Stored dataset items:
·····

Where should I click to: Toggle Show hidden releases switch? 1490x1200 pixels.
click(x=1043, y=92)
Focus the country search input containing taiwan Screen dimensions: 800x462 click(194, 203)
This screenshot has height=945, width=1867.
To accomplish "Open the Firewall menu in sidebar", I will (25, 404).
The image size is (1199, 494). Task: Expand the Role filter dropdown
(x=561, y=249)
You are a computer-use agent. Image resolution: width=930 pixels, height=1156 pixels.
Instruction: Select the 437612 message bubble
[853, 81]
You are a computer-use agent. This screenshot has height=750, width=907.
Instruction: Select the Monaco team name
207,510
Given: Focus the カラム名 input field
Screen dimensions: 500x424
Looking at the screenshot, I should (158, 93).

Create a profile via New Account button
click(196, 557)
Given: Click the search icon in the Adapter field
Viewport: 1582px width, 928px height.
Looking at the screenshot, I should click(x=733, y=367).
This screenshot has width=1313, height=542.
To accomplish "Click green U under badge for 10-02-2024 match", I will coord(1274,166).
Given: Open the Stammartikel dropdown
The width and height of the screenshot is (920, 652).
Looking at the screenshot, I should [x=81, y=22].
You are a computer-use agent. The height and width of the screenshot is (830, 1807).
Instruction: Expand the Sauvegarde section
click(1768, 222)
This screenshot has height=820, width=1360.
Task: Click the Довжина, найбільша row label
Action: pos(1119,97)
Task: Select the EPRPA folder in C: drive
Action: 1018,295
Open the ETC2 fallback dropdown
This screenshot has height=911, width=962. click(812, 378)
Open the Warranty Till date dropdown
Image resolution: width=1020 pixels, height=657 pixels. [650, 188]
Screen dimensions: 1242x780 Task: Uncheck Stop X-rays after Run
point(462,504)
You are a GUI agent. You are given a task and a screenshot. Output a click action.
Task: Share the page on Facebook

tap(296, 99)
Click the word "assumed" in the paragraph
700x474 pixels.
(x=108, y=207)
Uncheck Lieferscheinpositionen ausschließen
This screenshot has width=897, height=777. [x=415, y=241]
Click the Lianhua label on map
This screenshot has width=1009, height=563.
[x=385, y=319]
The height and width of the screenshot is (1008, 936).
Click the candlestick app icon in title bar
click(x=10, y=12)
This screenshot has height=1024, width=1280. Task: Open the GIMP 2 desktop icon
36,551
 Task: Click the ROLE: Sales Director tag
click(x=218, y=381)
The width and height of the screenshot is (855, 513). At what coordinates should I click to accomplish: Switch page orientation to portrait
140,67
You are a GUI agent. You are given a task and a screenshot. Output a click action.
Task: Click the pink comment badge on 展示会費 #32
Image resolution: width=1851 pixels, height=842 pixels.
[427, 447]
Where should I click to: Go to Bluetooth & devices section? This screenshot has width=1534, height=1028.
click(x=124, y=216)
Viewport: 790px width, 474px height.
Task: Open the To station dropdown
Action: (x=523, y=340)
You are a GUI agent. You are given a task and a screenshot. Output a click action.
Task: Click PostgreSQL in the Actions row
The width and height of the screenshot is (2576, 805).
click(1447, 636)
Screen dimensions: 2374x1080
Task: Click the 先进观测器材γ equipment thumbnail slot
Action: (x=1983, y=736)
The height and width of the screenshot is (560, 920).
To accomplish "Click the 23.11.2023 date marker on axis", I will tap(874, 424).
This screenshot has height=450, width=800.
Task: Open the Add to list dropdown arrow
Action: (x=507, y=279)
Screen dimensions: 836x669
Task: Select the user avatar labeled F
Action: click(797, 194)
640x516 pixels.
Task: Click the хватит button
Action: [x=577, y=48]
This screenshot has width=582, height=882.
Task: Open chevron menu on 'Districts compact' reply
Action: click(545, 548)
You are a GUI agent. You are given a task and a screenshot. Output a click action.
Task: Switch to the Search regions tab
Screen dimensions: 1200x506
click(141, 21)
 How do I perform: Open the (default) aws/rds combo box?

·····

**Direction**
Give only the number of lines in the records above that contain the word "Uncheck".

**Response to this task**
2